Data extracted from a collection:

▽

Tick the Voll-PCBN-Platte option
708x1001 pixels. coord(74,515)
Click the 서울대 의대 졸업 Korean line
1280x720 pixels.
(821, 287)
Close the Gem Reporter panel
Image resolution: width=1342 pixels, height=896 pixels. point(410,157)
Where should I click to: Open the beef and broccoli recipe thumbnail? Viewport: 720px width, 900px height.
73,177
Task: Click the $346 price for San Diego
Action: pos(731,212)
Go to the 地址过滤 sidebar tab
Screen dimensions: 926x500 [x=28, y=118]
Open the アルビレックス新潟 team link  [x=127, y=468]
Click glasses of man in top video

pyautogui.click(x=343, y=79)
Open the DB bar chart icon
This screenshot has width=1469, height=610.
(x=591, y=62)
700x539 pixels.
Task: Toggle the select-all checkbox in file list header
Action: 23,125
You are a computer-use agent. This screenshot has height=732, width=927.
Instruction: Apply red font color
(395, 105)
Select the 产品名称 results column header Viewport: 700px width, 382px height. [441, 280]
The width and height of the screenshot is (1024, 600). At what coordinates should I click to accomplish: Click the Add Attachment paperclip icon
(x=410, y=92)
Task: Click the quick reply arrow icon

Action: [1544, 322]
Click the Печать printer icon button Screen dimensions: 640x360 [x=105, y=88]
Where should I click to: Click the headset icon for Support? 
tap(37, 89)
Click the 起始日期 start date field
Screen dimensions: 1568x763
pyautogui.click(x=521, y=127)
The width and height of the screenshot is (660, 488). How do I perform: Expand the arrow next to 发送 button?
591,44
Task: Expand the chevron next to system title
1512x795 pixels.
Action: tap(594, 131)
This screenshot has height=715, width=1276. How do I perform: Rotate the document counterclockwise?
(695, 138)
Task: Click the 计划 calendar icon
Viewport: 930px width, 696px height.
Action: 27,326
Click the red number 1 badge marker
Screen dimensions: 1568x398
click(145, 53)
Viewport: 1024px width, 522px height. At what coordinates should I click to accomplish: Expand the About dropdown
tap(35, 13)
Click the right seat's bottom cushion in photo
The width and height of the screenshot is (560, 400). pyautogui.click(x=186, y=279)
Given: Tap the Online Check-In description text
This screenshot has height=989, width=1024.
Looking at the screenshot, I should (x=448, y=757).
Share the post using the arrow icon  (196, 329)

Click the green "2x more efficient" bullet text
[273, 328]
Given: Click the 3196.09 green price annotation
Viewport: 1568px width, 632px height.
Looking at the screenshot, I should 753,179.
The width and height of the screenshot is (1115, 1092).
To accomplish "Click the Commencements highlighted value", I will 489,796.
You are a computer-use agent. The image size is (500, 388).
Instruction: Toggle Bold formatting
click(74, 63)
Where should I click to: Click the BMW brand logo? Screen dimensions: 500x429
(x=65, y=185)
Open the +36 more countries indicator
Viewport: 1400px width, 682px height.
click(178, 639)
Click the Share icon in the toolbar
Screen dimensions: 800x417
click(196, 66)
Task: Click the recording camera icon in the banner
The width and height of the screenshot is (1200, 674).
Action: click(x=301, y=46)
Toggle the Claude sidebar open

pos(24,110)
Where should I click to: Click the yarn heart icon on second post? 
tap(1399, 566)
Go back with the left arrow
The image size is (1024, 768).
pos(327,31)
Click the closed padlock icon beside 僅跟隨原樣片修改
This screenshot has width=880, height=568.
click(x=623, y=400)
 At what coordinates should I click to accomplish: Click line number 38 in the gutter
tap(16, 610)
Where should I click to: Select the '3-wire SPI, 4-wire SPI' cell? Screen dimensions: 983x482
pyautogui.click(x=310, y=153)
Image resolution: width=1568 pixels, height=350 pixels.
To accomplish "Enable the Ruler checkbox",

△

**WHAT IS BEING ASKED:** Transcribe all of the data, keeping every line identical.

**ANSWER SPACE:**
Tick the Voll-PCBN-Platte option
708x1001 pixels. coord(74,515)
Click the 서울대 의대 졸업 Korean line
1280x720 pixels.
(821, 287)
Close the Gem Reporter panel
Image resolution: width=1342 pixels, height=896 pixels. point(410,157)
Where should I click to: Open the beef and broccoli recipe thumbnail? Viewport: 720px width, 900px height.
73,177
Task: Click the $346 price for San Diego
Action: pos(731,212)
Go to the 地址过滤 sidebar tab
Screen dimensions: 926x500 [x=28, y=118]
Open the アルビレックス新潟 team link  [x=127, y=468]
Click glasses of man in top video

pyautogui.click(x=343, y=79)
Open the DB bar chart icon
This screenshot has width=1469, height=610.
(x=591, y=62)
700x539 pixels.
Task: Toggle the select-all checkbox in file list header
Action: 23,125
You are a computer-use agent. This screenshot has height=732, width=927.
Instruction: Apply red font color
(395, 105)
Select the 产品名称 results column header Viewport: 700px width, 382px height. [441, 280]
The width and height of the screenshot is (1024, 600). At what coordinates should I click to accomplish: Click the Add Attachment paperclip icon
(x=410, y=92)
Task: Click the quick reply arrow icon

Action: [1544, 322]
Click the Печать printer icon button Screen dimensions: 640x360 [x=105, y=88]
Where should I click to: Click the headset icon for Support? 
tap(37, 89)
Click the 起始日期 start date field
Screen dimensions: 1568x763
pyautogui.click(x=521, y=127)
The width and height of the screenshot is (660, 488). How do I perform: Expand the arrow next to 发送 button?
591,44
Task: Expand the chevron next to system title
1512x795 pixels.
Action: tap(594, 131)
This screenshot has height=715, width=1276. How do I perform: Rotate the document counterclockwise?
(695, 138)
Task: Click the 计划 calendar icon
Viewport: 930px width, 696px height.
Action: 27,326
Click the red number 1 badge marker
Screen dimensions: 1568x398
click(145, 53)
Viewport: 1024px width, 522px height. At what coordinates should I click to accomplish: Expand the About dropdown
tap(35, 13)
Click the right seat's bottom cushion in photo
The width and height of the screenshot is (560, 400). pyautogui.click(x=186, y=279)
Given: Tap the Online Check-In description text
This screenshot has height=989, width=1024.
Looking at the screenshot, I should (x=448, y=757).
Share the post using the arrow icon  (196, 329)

Click the green "2x more efficient" bullet text
[273, 328]
Given: Click the 3196.09 green price annotation
Viewport: 1568px width, 632px height.
Looking at the screenshot, I should 753,179.
The width and height of the screenshot is (1115, 1092).
To accomplish "Click the Commencements highlighted value", I will 489,796.
You are a computer-use agent. The image size is (500, 388).
Instruction: Toggle Bold formatting
click(74, 63)
Where should I click to: Click the BMW brand logo? Screen dimensions: 500x429
(x=65, y=185)
Open the +36 more countries indicator
Viewport: 1400px width, 682px height.
click(178, 639)
Click the Share icon in the toolbar
Screen dimensions: 800x417
click(196, 66)
Task: Click the recording camera icon in the banner
The width and height of the screenshot is (1200, 674).
Action: click(x=301, y=46)
Toggle the Claude sidebar open

pos(24,110)
Where should I click to: Click the yarn heart icon on second post? 
tap(1399, 566)
Go back with the left arrow
The image size is (1024, 768).
pos(327,31)
Click the closed padlock icon beside 僅跟隨原樣片修改
This screenshot has width=880, height=568.
click(x=623, y=400)
 At what coordinates should I click to accomplish: Click line number 38 in the gutter
tap(16, 610)
Where should I click to: Select the '3-wire SPI, 4-wire SPI' cell? Screen dimensions: 983x482
pyautogui.click(x=310, y=153)
Image resolution: width=1568 pixels, height=350 pixels.
To accomplish "Enable the Ruler checkbox",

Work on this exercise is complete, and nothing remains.